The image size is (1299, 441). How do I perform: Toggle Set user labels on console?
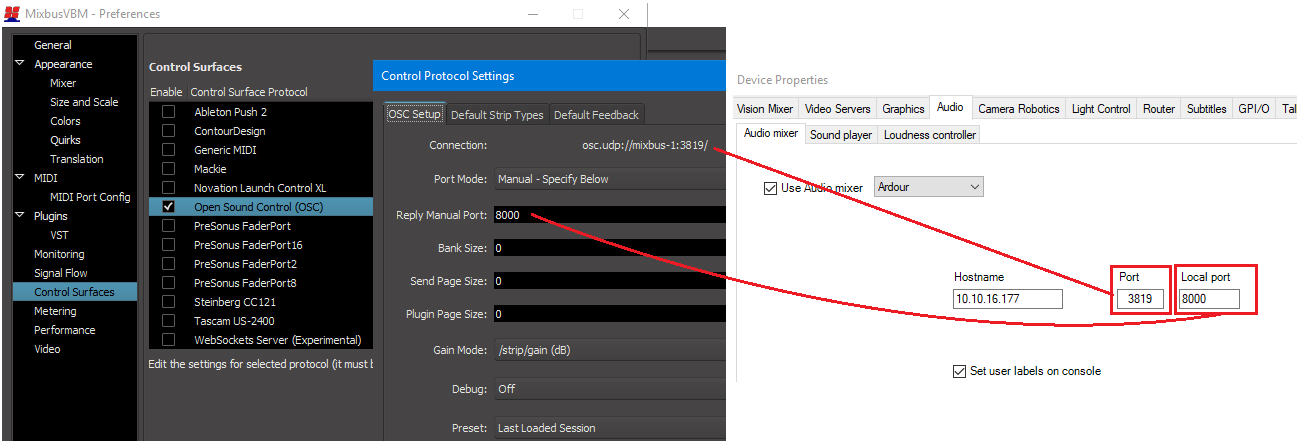click(x=960, y=371)
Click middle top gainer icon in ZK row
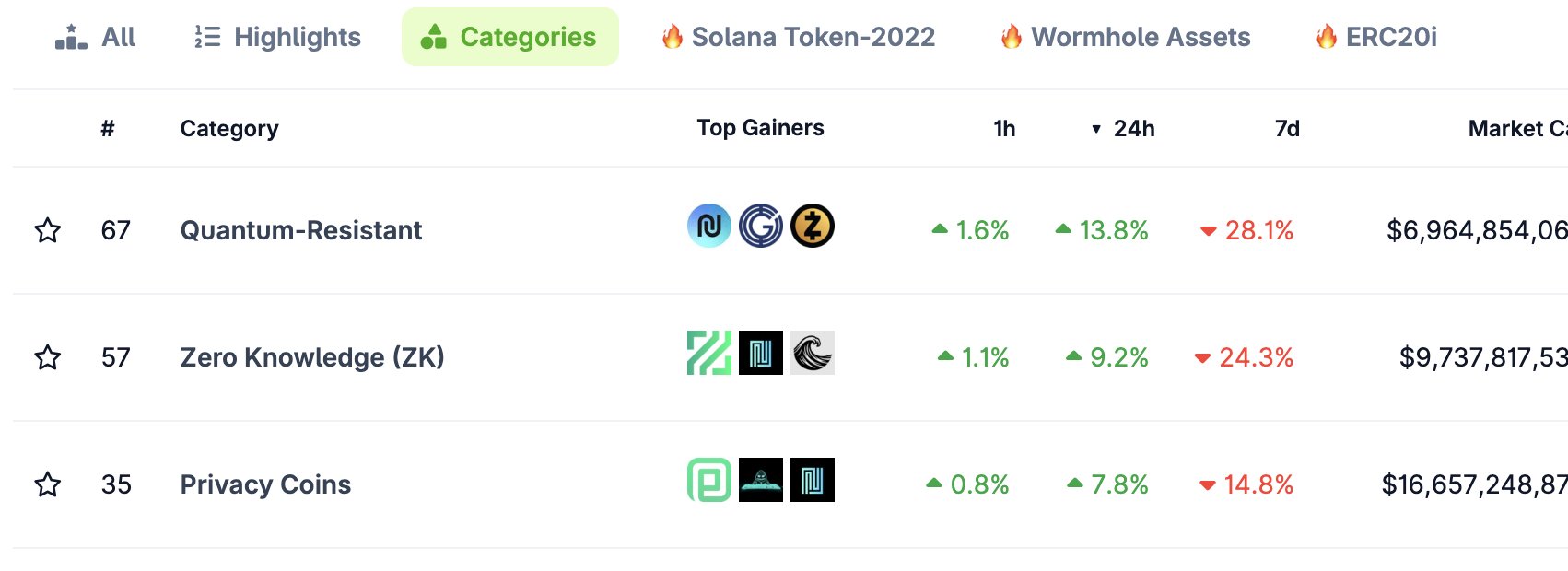 (x=761, y=354)
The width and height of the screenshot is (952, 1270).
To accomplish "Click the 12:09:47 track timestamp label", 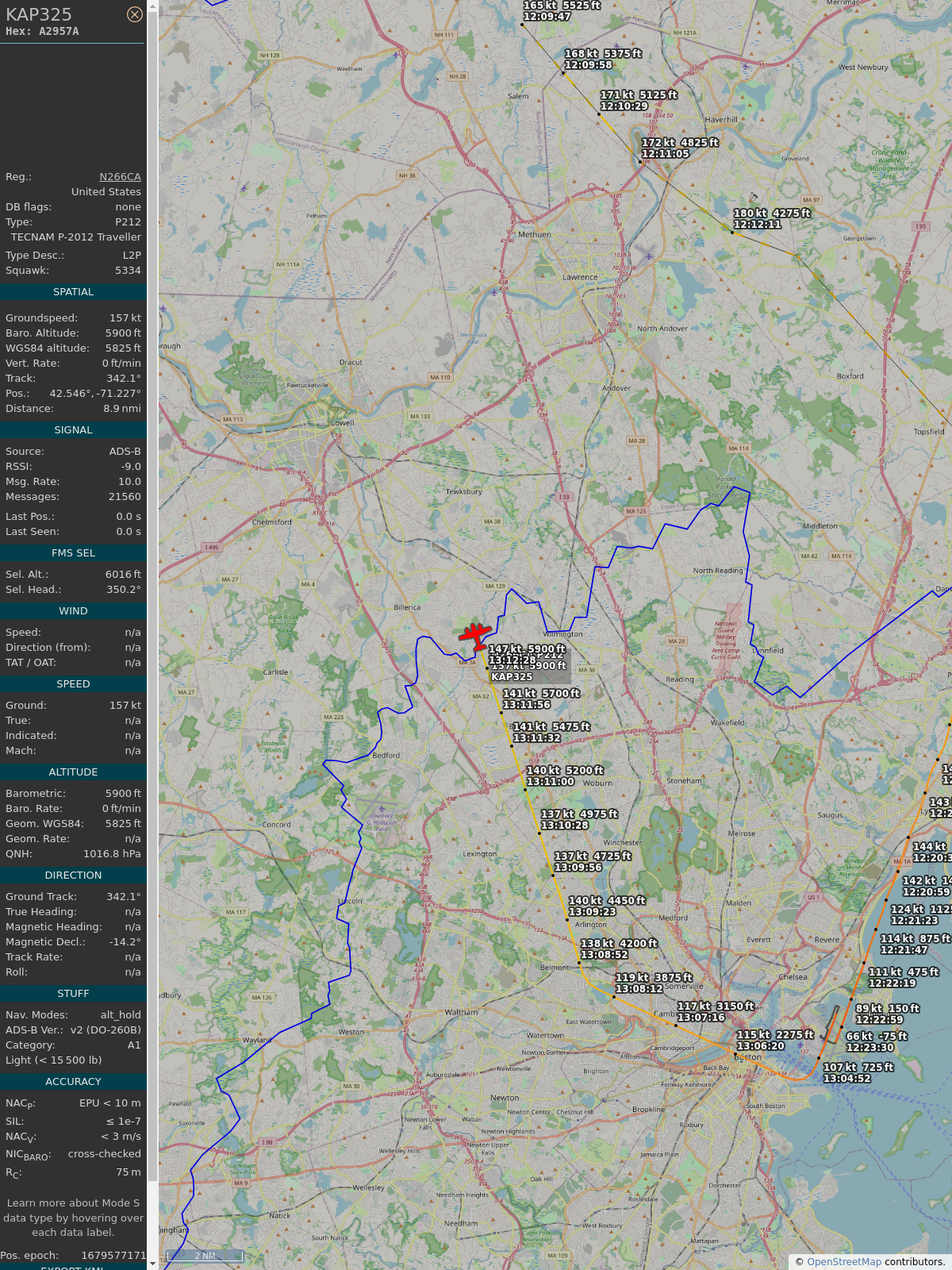I will [547, 17].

**TASK:**
The answer must consist solely of the lines from the first line of the data through the line containing "The width and", inclusive, reproduced exactly and without pictures.

**WRITTEN REPLY:**
The image size is (1299, 441). How do I perform: Toggle Set user labels on console?
click(x=960, y=371)
Click middle top gainer icon in ZK row
 (x=761, y=354)
The width and height of the screenshot is (952, 1270).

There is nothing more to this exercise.